Oman yang menempati pot 2 saat ini berada di ranking FIFA ke-79. Duel kontra Oman setidaknya bisa menjadi gambaran kekuatan tim yang akan dihadapi Indonesia di Piala Asia 2027 yang tergabung di Grup F bersama dengan Jepang, Qatar, dan Thailand.
"Ya, saya pikir Oman memberi kami kesempatan yang sangat bagus. Kami memang menginginkan tim yang sebelumnya berada di Pot 1 atau Pot 2 di Piala Asia," kata Herdman kepada awak media di Stadion Madya Gelora Bung Karno, Jakarta, Jumat (22/5/2026).
"Itu merupakan tugas untuk PSSI dan mereka berhasil mewujudkannya karena duel ini sangatlah penting," tambah Herdman.
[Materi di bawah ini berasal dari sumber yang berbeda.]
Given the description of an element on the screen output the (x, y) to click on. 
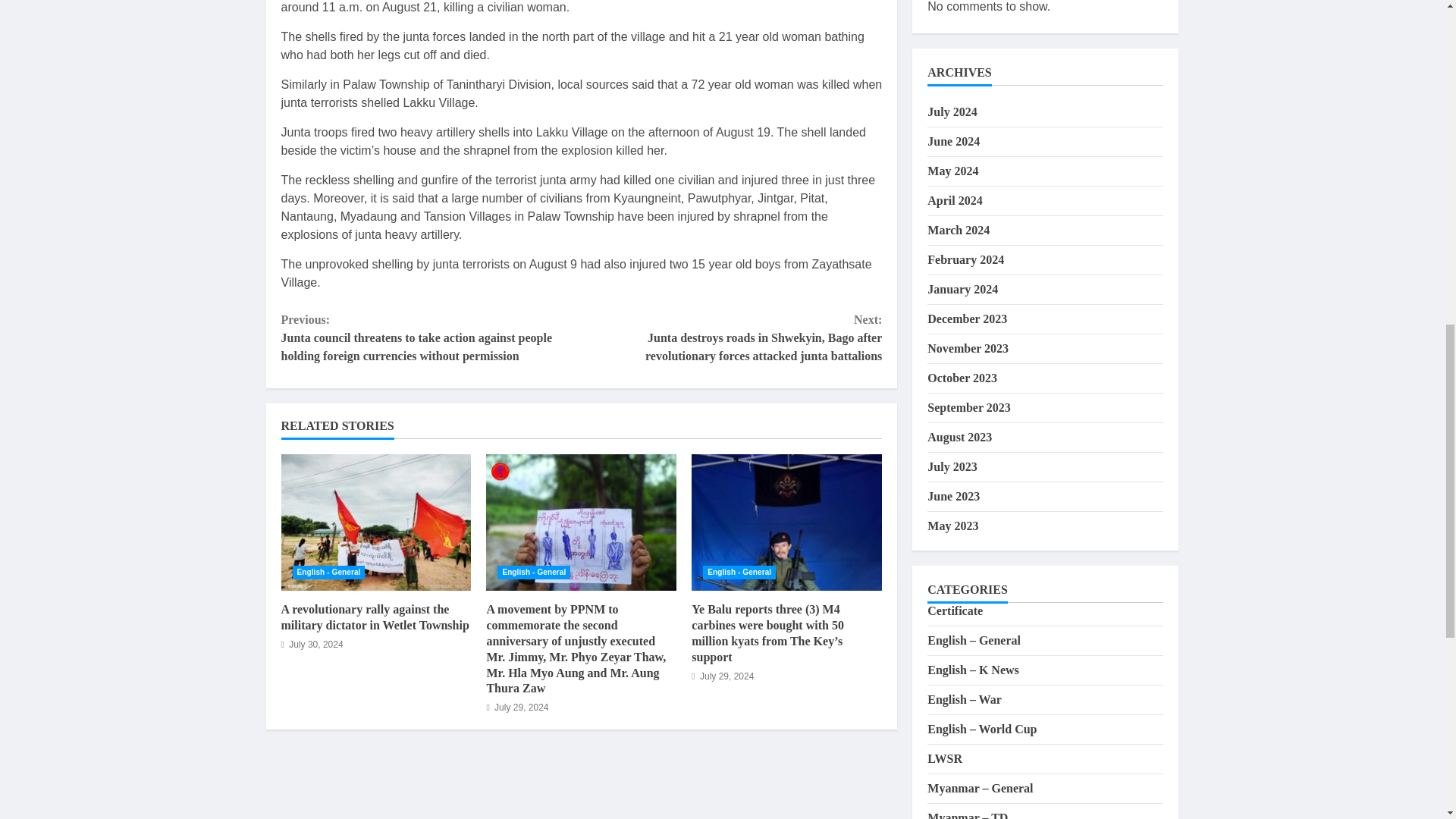
English - General (328, 572)
English - General (533, 572)
February 2024 (965, 259)
January 2024 (962, 288)
May 2024 (952, 170)
English - General (739, 572)
June 2024 (953, 141)
March 2024 (958, 229)
July 2024 (951, 111)
Given the description of an element on the screen output the (x, y) to click on. 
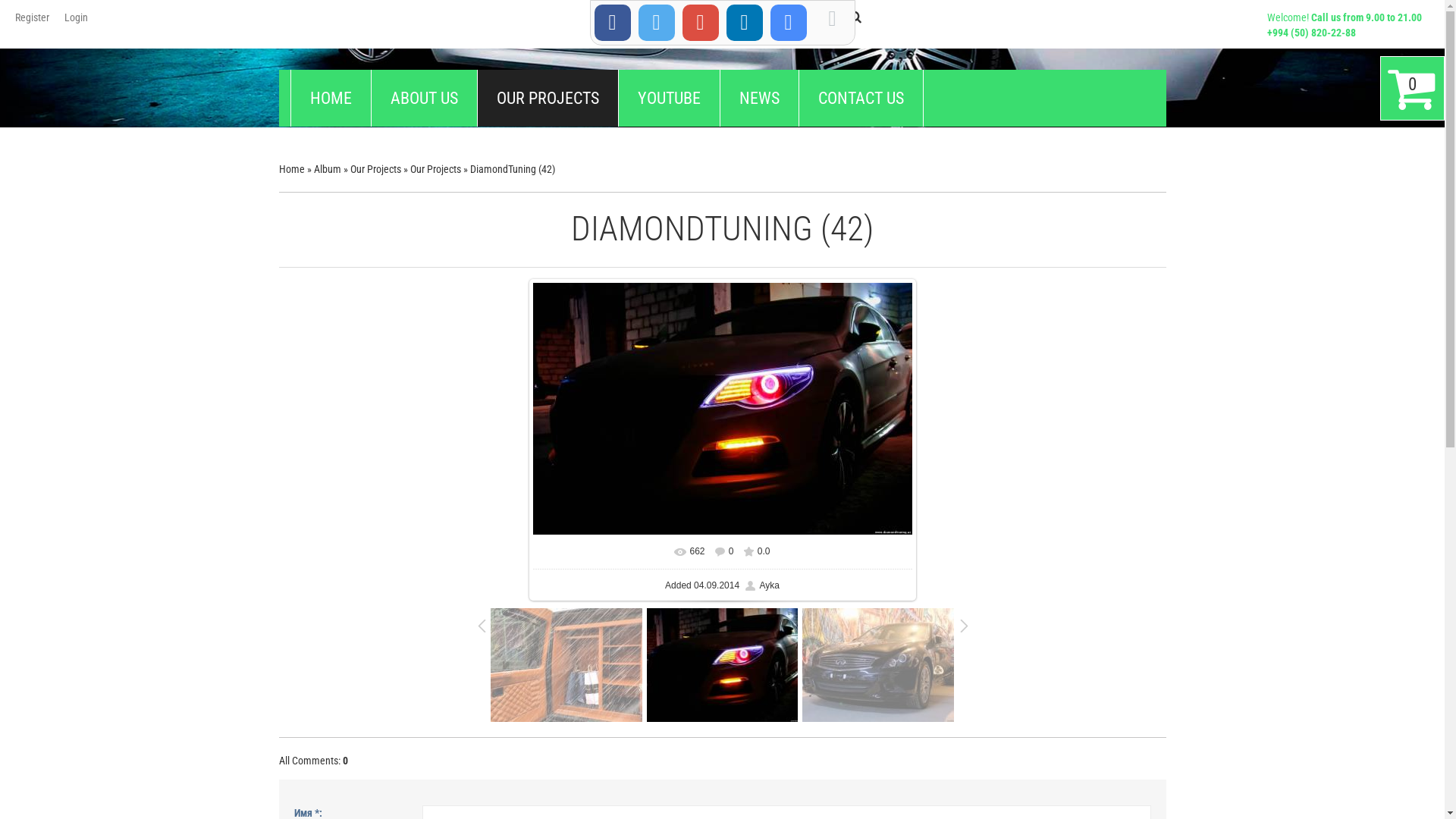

Herdman mengatakan pertandingan melawan Oman dan Mozambik juga penting untuk melihat sejauh mana kesiapan Timnas Indonesia menuju dua turnamen penting. Dua kompetisi yang dimaksud adalah ASEAN Championship 2026 atau Piala AFF 2026 dan juga Piala Asia 2027.
Oman merupakan tim yang memiliki karakteristik permainan yang mirip dengan Qatar. Sementara, pelatih asal Inggris itu melihat Mozambik bagus untuk menguji kesiapan tim menghadapi situasi tak terduga.
Pertemuan ini menjadi momen pertama kalinya kedua tim berhadapan di level internasional. Oleh karena itu, informasi mengenai kekuatan dan peta permainan dari Mozambik masih sangat minim.
"Mozambik memberi kami salah satu tim kejutan, di mana ketika Anda berada dalam sebuah kompetisi, Anda bisa menyiapkan seluruh rencana, tapi tidak selalu berjalan sesuai yang diharapkan," ujar Herdman.
"Tim yang diperkirakan untuk lolos grup, mereka kalah, dan Anda harus menghadapi tim lain yang Anda tak duga. Dan Mozambik memberi kami ujian itu di mana kami tak mengetahui mereka dengan baik," kata Herdman.
Beberapa hal yang sudah diketahui Herdman mengenai Mozambik hanyalah gaya bermain mereka yang memainkan pertahanan rendah. Dengan minimnya informasi mengenai lawan, Herdman menyatakan hal tersebut sangat bagus untuk meningkatkan kemampuan adaptasi pemain Indonesia dalam menghadapi turnamen dengan jadwal padat.
"Mereka datang dengan tim yang atletis, sangat mengandalkan transisi. Mereka bermain akan bermain dengan pertahanan rendah dan itu yang kami perkirakan, serupa dengan Piala Asia," ucap Herdman.
"Jadi, itu akan jadi ujian yang bagus karena, sekali lagi, tak banyak informasi mengenai tim itu. Kami harus beradaptasi dengan cepat dalam dua hari, seperti ketika di turnamen."
"Jadi, itu akan menjadi ujian yang bagus bagi kami juga," kata Herdman.